[Santa Caterina sentì Dio dirle:] O mia carissima figlia, spalanca l'occhio dell'intelletto per contemplare l'abisso della mia Carità. Non c'è creatura razionale il cui cuore non si spezzerebbe sotto la pressione dell'amore, considerando, dopo tutti i benefici di cui ti ho riempita, il beneficio che ricevi in questo Sacramento. (...)
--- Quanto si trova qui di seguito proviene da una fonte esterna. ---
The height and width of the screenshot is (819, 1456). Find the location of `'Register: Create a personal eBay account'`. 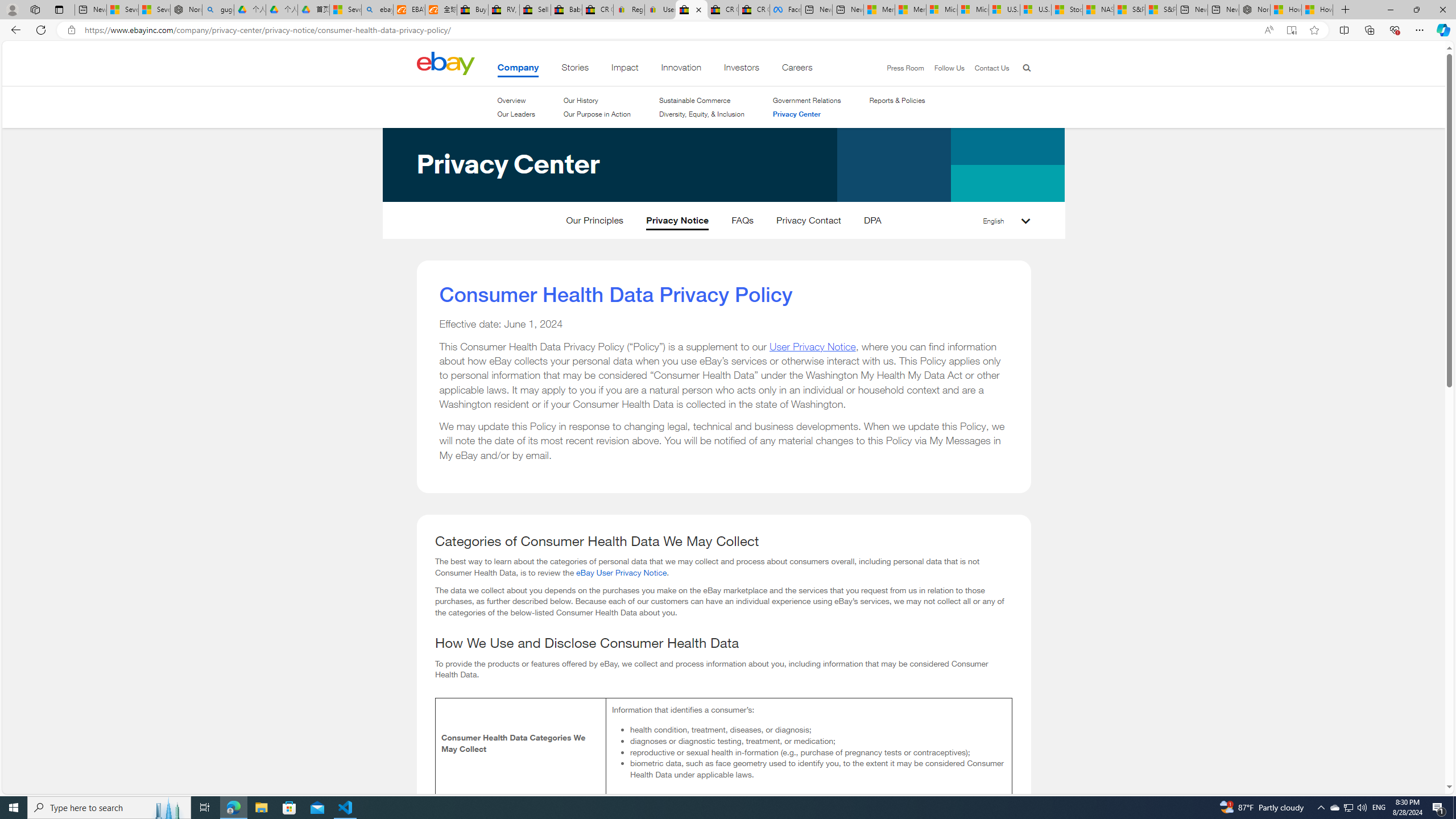

'Register: Create a personal eBay account' is located at coordinates (628, 9). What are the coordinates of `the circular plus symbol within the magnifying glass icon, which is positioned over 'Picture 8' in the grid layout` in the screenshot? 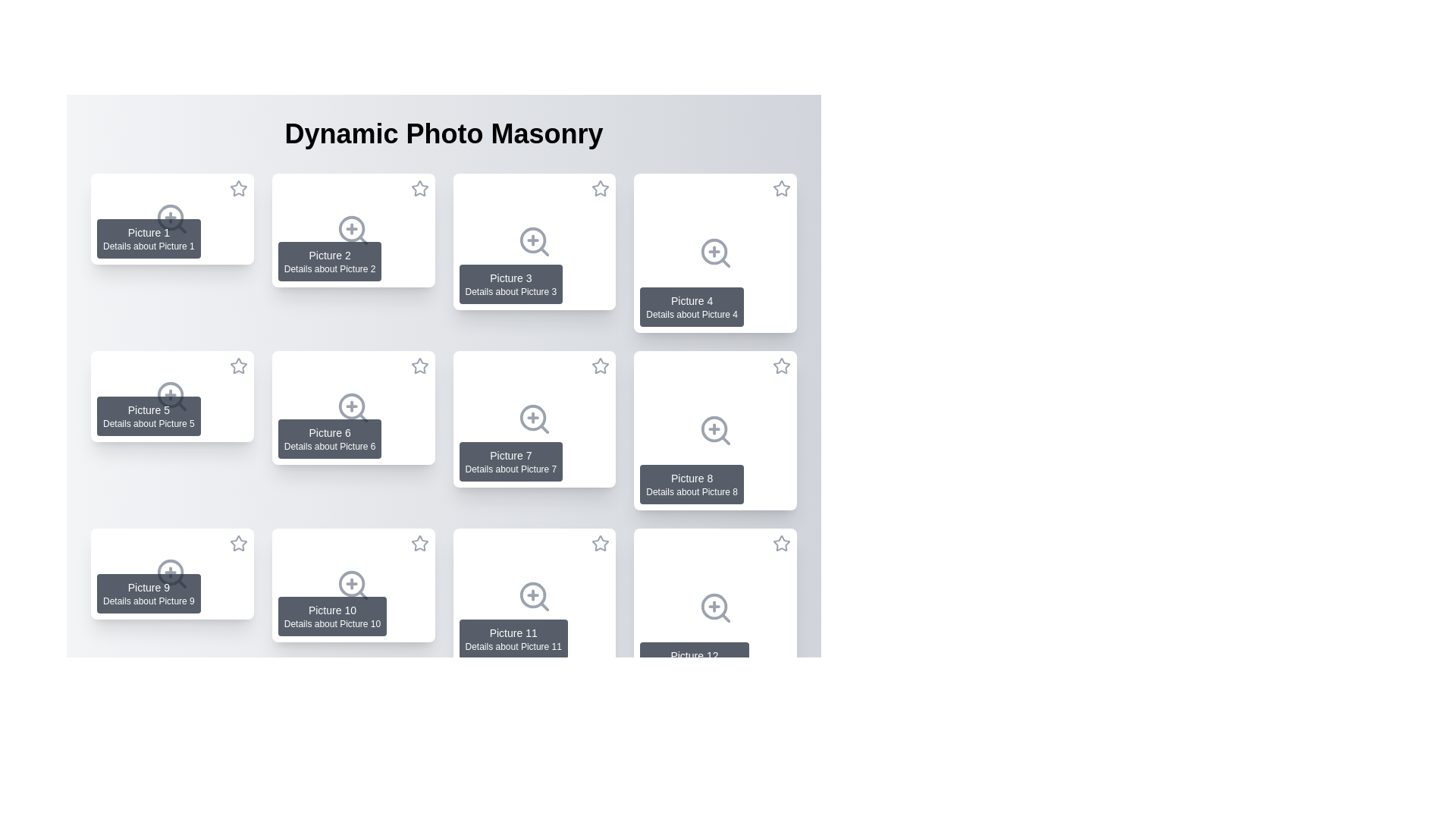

Chi gusta, vede e tocca questo sacramento? I sensi dell'anima. Con quale occhio lo vede? Con l'occhio dell'intelletto, se quell'occhio è dotato della pupilla della santissima Fede. Quest'occhio vede, sotto quel bianco, Dio nella sua interezza, l'umanità nella sua interezza, la natura divina unita alla natura umana, il corpo, l'anima, il sangue di Cristo, l'anima unita al corpo, il corpo e l'anima uniti alla mia natura divina, senza che essa sia separata da me. (…) E chi lo tocca? La mano dell'amore. Sì, è con questa mano che l'anima tocca ciò che l'occhio dello spirito ha visto e conosciuto nel Sacramento per mezzo della fede: e tocca con questa mano dell'amore, per accertare ciò che l'intelletto ha visto e conosciuto per mezzo della Fede. Chi lo gusta? Il gusto del santo desiderio. Il sapore del corpo sa di pane e il gusto dell'anima, che è il santo desiderio, sa di Dio-uomo. Vedete, dunque, che qui i sensi del corpo sono delusi, ma non il senso dell'anima, a causa della luce e della certezza che possiede in sé.
Poiché l'occhio dell'intelligenza ha percepito attraverso la pupilla della santissima fede; avendo visto, conosce e poi tocca con fede, con la mano dell'amore, ciò che ha conosciuto per fede. Infine con questo gusto che è in lei, con l'ardente desiderio, l'anima assaggia ciò che ha visto e toccato, l'amore ineffabile della mia ardente Carità. È questo Amore che si è degnato di invitarla a ricevere un mistero così grande, con la grazia che produce, in questo Sacramento.